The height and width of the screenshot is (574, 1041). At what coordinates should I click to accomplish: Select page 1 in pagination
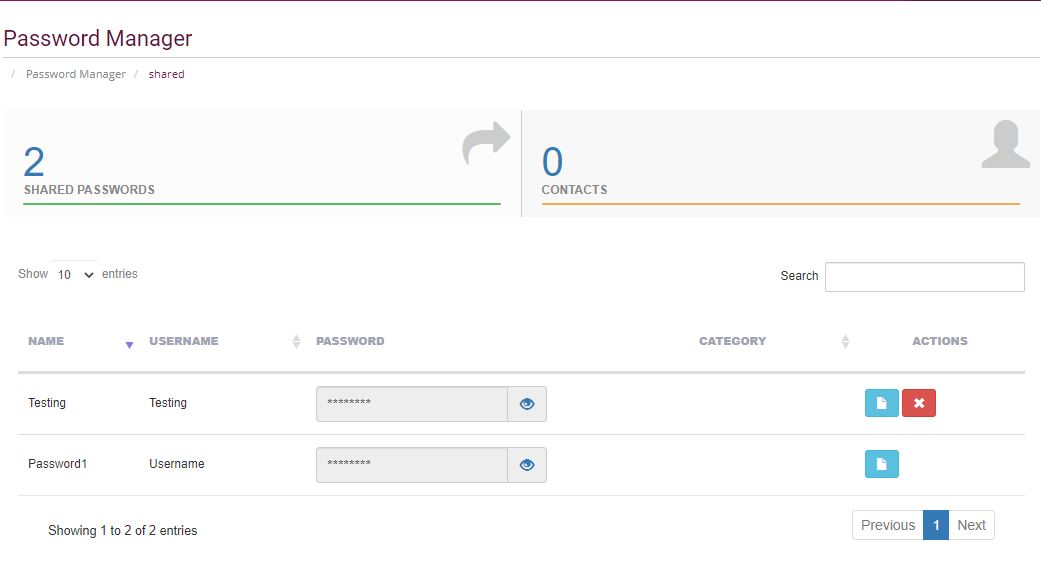click(936, 525)
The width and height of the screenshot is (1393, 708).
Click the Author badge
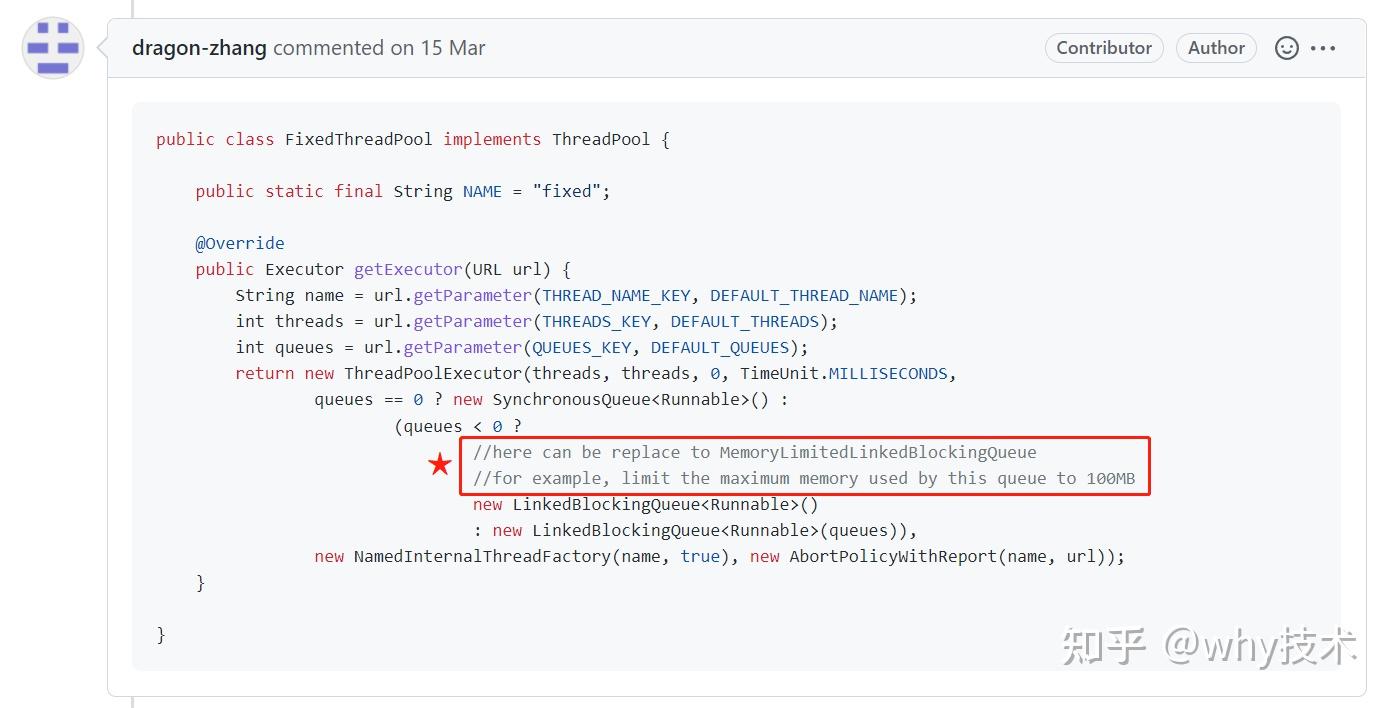[1216, 48]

* Exercise prompt: Only the text is to be copied: please reproduce the records exactly and drop the pictures.

* Answer space:
The height and width of the screenshot is (574, 1041). At what coordinates should I click to accomplish: Select page 1 in pagination
click(936, 525)
The width and height of the screenshot is (1393, 708).
Click the Author badge
[1216, 48]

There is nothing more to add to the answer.